11 April 2017

Integrative Mediation training, May 11-12, 2017 in Vancouver, BC

The Collaborative Divorce Vancouver Society is sponsoring the first Canadian training session on Integrative Mediation on May 11 and May 12, 2017 in Vancouver, BC.   

Integrative Mediation is a form of interdisciplinary co-mediation in which all aspects of a dispute — legal, emotional and financial — are addressed, enabling participants to resolve conflicts efficiently and reach deeper levels of resolution, healing and closure. Lawyers, mental health professionals, financial consultants and mediators with other professional backgrounds will learn to work together effectively to help clients reach enduring and mutually-satisfying resolutions.

Learn and practice this model from the initial client contact to the final resolution of the case, using realistic scenarios tailored to the needs of the training participants. Thursday will be the introductory, nuts-and-bolts training, and Friday will be an intermediate and advanced training, building on basic training.

The course has been approved by the Law Society of British Columbia for 13 hours of Continuing Professional Development (CPD) credits and for the Law Society's mediation accreditation and qualifying credits, for BC lawyers seeking to become certified as family law mediators.  The course has also been approved for MediateBC's required CPD credits and the BC Collaborative Roster Society's qualifying and annual CPD credits.

The registration form and additional information can be found on the Collaborative Divorce Vancouver's website.  The deadline for registering is April 28, 2017. 
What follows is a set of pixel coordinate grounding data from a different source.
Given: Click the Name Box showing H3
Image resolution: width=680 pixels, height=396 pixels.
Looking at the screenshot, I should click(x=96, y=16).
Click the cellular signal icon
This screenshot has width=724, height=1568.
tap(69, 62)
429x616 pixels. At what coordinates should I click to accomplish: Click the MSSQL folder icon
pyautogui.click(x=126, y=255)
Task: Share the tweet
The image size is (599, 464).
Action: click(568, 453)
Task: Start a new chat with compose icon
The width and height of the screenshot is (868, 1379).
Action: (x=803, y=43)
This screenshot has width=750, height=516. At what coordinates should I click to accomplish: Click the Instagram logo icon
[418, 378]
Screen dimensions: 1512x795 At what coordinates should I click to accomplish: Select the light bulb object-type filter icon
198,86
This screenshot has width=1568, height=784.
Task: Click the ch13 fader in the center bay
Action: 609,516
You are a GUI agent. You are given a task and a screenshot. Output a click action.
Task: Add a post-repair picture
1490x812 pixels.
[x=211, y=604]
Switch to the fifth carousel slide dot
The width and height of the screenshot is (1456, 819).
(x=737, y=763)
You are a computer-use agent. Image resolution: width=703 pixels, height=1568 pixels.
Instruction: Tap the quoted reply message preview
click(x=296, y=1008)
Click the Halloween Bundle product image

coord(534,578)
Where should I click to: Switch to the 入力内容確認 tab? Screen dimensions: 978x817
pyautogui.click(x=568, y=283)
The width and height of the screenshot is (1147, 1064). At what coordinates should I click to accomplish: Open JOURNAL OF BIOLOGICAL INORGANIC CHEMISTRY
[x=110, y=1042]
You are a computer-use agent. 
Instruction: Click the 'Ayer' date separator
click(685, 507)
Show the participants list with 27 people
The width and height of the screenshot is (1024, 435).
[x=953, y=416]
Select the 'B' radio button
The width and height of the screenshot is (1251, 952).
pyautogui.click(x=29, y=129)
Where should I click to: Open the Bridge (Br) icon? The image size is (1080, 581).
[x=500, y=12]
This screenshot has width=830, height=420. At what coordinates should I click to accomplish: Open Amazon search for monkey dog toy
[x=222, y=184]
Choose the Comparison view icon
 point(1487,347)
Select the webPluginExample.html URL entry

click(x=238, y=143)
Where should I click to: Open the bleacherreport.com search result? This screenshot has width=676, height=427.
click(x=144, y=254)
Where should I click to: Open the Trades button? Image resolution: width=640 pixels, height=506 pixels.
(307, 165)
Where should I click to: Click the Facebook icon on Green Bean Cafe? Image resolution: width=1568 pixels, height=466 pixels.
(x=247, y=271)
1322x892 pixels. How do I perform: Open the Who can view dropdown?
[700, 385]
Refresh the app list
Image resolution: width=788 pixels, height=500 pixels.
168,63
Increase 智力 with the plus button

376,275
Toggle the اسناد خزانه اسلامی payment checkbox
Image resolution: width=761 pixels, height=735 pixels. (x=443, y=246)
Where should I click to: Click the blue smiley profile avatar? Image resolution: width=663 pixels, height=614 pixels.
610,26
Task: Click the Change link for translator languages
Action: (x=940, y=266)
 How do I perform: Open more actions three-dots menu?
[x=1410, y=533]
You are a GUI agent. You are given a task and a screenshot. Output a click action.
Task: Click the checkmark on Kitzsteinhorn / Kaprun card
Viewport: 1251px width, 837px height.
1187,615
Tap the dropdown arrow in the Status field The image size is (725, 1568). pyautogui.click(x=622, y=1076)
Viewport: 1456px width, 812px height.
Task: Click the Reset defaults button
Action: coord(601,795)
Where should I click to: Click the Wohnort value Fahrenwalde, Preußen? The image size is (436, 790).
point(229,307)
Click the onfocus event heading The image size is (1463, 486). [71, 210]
In this two-day course, you will learn how to:
  • work effectively with other professionals in a seamless and integrated manner
  • reframe dispute resolution as a legal, psychological and emotional process
  • cut through impasse and bring meaningful resolution, healing and closure to your clients by getting to the heart of any dispute
  • improve your dispute resolution skills in all kinds of cases you practice, whether IM, solo mediation, arbitration, med-arb, or Collaborative
  • adapt your already existing skills to a new, carefully structured paradigm
  • recognize and work with emotional and psychological issues that are often conflated with positions in legal disputes
  • MPHs: apply clinical skills in a non-clinical, dispute resolution context, and learn how to differentiate clinical skills from psychologically-related mediation skills
  • assess suitability of participants
  • increase self-awareness of participants, maximizing their capacity for meaningful involvement
  • develop capacity of MHPs acting as neutral dispute resolution professionals to remain open, unguarded and empathic when working with individuals in varying states of vulnerability and crisis
  • practice skills working with professionals from other disciplines




"Interdisciplinary Settlement Conference (ISC) 

Marin Superior Court has implemented an innovative and effective program called the Interdisciplinary Settlement Program, designed to better meet the needs of families in high conflict custody matters. Once a party has filed a request for a child custody order and at the request of either party the court may set an Interdisciplinary Settlement Conference (ISC). This is a judicially supervised proceeding in which a volunteer mental health professional and a volunteer family law attorney work together with a judicial officer to help parents resolve custody disputes. The goal is to reach agreement by defusing hostility, initiating better communication and cooperation, and offering research-based information about the developmental needs of children. Self represented litigants should contact the Family Court Facilitator to obtain information and forms to file requests for order and an ISC."